‘Billions’ premiere review: Showtime takes on Wall Street with mixed results
From the moment that “Billions” was conceived as a series at Showtime, there was something in the air that suggested the network could have an enormous hit here. You just had to look at the connections between this and “Too Big to Fail” behind the scenes, and also the stellar cast led by Damian Lewis, Maggie Siff, and Paul Giamatti. There was absolutely nothing here to be concerned about.
It is because of these three, especially Siff, that the show has some strength in its premiere. What it lacks at the moment is a little bit of an edge or a perspective. It is hard to figure out who you want to root for per se, or what the tone of the show should be. It’s not clever enough just yet to be a crime thriller, but a little too dry to be a character study.
Giamatti is at the center of the series as Chuck Rhoades, a powerful US Attorney who is known for getting Wall Street powerhouses behind bars for their crimes. His latest target is perhaps his most ambitious: Bobby “Axe” Axelrod (Lewis), one of the wealthiest hedge fund guys out there and someone who, on the surface, seems like a hero. He survived September 11 unlike the rest of his firm, and has given countless money back to charity over the years. There are definite echoes of Nicholas Brody in this man, in particular in how the show walks the like between perceiving him as a hero and someone with potential for something so much darker underneath.

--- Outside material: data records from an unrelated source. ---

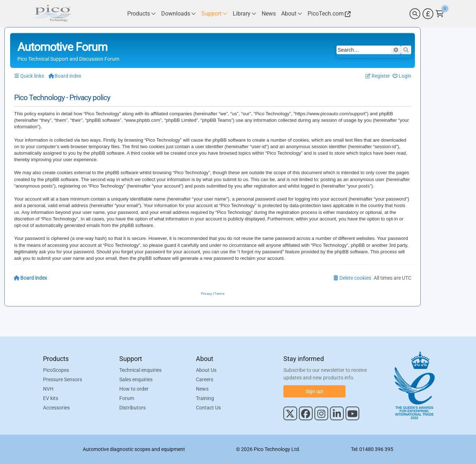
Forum (126, 398)
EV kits (51, 398)
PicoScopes (56, 370)
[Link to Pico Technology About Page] (292, 13)
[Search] (415, 14)
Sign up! (314, 391)
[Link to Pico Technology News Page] (269, 13)
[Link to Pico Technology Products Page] (141, 13)
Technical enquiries (140, 370)
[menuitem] (402, 76)
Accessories (56, 408)
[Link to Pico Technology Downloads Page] (179, 13)
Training (205, 398)
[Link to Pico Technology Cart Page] (439, 14)
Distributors (132, 408)
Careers (205, 379)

Axelrod spends this pilot episode preparing to make a purchase that could draw the attention of Rhoades, and lo and behold it does. The difficulty here is primarily that he has to have the right evidence, and also has to be sure to jump at the right time. The other issue is that his wife Wendy (Siff) works for Axelrod. This element is surprisingly not a cheap move that damages the series; instead, it offers up stakes for her marriage, and also in how Rhoades chooses to operate.
Over the course of this first season we could see “Billions” as a hyper-intelligent crime thriller, and a character study that makes us almost want to root for both men despite their opposition to one another. We just hope that along the way, the show is able to inject a little more and character quirks into its writing, that way to at least keep this from being similar to every other similar drama out there. The performances are clearly there, but this is a show that needs some charm to go underneath all that cash. Grade: B-.